Faltan escasos veinte días para que se ejecute una ley repleta de ribetes absurdos consensuada por el Gobierno y la oposición. A partir del primero de enero usted no podrá fumar más que en su casa. Eso en el caso de que su personal de asistencia doméstica, si es que lo tiene, se lo permite. Bien está que en determinados lugares no se fume: la cabecera de la cama de hospital de un enfermo de enfisema pulmonar, por ejemplo, no es el mejor sitio para prenderse un cigarrillo. Si no se fuma en los centros de trabajo se mejora, indudablemente, la atmósfera, vale. También en los cines, sea. Y en los autobuses. Y en el tren. Estoy dispuesto hasta a negociar los estancos. Lo que haga falta con tal de ser pulcro y políticamente correcto: poner cara de espanto cuando alguien prende un cigarro forma parte de la estética cursi y ridícula de nuestro tiempo, pero reparen en algo que nuestros fascistoides representantes políticos han decidido en el Senado, incluidos los tontos del Partido Popular: usted no podrá acceder con sus hijos a un bar en el que haya alguien fumando. Piénsenlo bien. Esa barra prodigiosa a la que usted acude los domingos con su hija de catorce años al objeto de saborear una tapa de boquerones o de jamón quedará, a partir del día 1 de enero, reservada a usted. Exclusivamente. A esa misma hija le pueden administrar, sin usted saberlo, la famosa «píldora del día después». Incluso le pueden proporcionar una guía de sexualidad escrita por cualquier imbécil en la que le aconsejen el roce homosexual o la tórrida promiscuidad de la adolescencia «desinhibida», como ocurrió en Castilla-La Mancha. Cosa que debería decidir usted, no el ministerio de turno. Pero entrar en un bar en el que haya un tipo fumando en la esquina de la barra, ni hablar. ¡Hasta ahí podríamos llegar!

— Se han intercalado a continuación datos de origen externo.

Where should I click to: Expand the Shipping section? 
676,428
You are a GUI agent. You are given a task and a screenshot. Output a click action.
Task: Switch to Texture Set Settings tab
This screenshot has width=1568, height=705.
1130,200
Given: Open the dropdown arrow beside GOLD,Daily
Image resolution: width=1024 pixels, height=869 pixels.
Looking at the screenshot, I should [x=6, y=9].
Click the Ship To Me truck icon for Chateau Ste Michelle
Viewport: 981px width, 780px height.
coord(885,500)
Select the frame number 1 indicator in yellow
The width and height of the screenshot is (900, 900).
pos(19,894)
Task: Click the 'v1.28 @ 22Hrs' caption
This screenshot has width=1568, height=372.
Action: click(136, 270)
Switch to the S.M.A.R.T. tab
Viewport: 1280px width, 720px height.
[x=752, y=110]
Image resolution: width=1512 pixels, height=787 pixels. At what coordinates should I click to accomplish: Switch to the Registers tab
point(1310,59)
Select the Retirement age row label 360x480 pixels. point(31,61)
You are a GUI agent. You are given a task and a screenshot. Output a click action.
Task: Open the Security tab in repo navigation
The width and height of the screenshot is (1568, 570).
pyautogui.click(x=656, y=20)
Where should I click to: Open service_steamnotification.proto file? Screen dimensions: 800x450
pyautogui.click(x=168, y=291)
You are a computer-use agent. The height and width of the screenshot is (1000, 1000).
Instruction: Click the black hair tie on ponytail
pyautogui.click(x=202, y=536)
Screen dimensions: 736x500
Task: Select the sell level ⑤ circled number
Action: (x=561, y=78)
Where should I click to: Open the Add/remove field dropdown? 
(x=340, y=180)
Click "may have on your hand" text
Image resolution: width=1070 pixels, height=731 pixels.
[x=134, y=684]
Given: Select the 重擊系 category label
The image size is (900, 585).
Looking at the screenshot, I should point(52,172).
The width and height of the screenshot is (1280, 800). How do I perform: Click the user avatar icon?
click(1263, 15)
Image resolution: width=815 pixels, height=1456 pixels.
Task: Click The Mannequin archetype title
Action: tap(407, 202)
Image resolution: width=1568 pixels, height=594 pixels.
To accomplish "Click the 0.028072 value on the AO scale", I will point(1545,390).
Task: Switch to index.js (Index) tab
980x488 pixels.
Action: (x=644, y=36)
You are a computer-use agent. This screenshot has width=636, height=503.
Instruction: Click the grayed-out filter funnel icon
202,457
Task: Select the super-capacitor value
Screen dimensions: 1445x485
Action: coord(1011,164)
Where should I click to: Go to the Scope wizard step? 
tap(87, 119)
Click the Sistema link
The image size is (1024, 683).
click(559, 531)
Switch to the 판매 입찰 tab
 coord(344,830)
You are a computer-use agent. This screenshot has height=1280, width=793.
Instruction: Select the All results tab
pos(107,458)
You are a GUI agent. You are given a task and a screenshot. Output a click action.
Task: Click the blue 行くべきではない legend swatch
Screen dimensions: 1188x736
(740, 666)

Ese es el signo de nuestro tiempo: una serie de mentecatos estúpidos deciden por nosotros lo mejor para nuestros hijos. En Cataluña, sin ir más lejos, no dejan entrar a los niños en los toros, temiendo que puedan adquirir el virus detestable de la torería o de la españolidad. Lo justifican aduciendo que la violencia estética podría malcriarles. Sin embargo, no se preocupan de que agarren unas cogorzas espantosas cada fin de semana en las calles de cualquier ciudad. A partir del primer día de enero, los guardias vigilarán con mucho fervor represivo que ningún adolescente se encuentre en escenarios fumadores, pero consentirán cínicamente que se concentren en cualquier esquina a machacarse el hígado con ginebra de garrafa administrada por cualquiera de las tiendas de chinos o de españoles que proliferan por todas las esquinas.
La miseria personal que caracteriza a la mayoría de nuestros munícipes les lleva a considerar que son futuros votantes a los que no molestar bajo ningún concepto. Si usted, en función de su soberanía educativa, decide que sus hijos pueden convivir con los humos asumidos de su entorno, sepa que pasará a formar parte de la grey detestable que no vive acorde con el tiempo de corrección política que una serie de merluzos ha dictaminado.
El Estado, representado por unos sandios con carné, le ha sustituido a usted. Y usted a tragar. La misma Nochevieja se vivirá el esperpento de tener que fumar fuera de la sala de celebraciones a partir de las uvas. Y eso que me decía Rajoy que, al final, el sentido común se iría imponiendo en casos como ése. No sé qué entiende por sentido común, pero de lo votado por la panda de inútiles de sus senadores se desprende todo lo contrario. ¿Será verdad que son todos iguales? Prepárense los obesos, por cierto, que son los próximos.
Y conste, por cierto, que esto lo escribe uno que hace veinte años que dejó de fumar.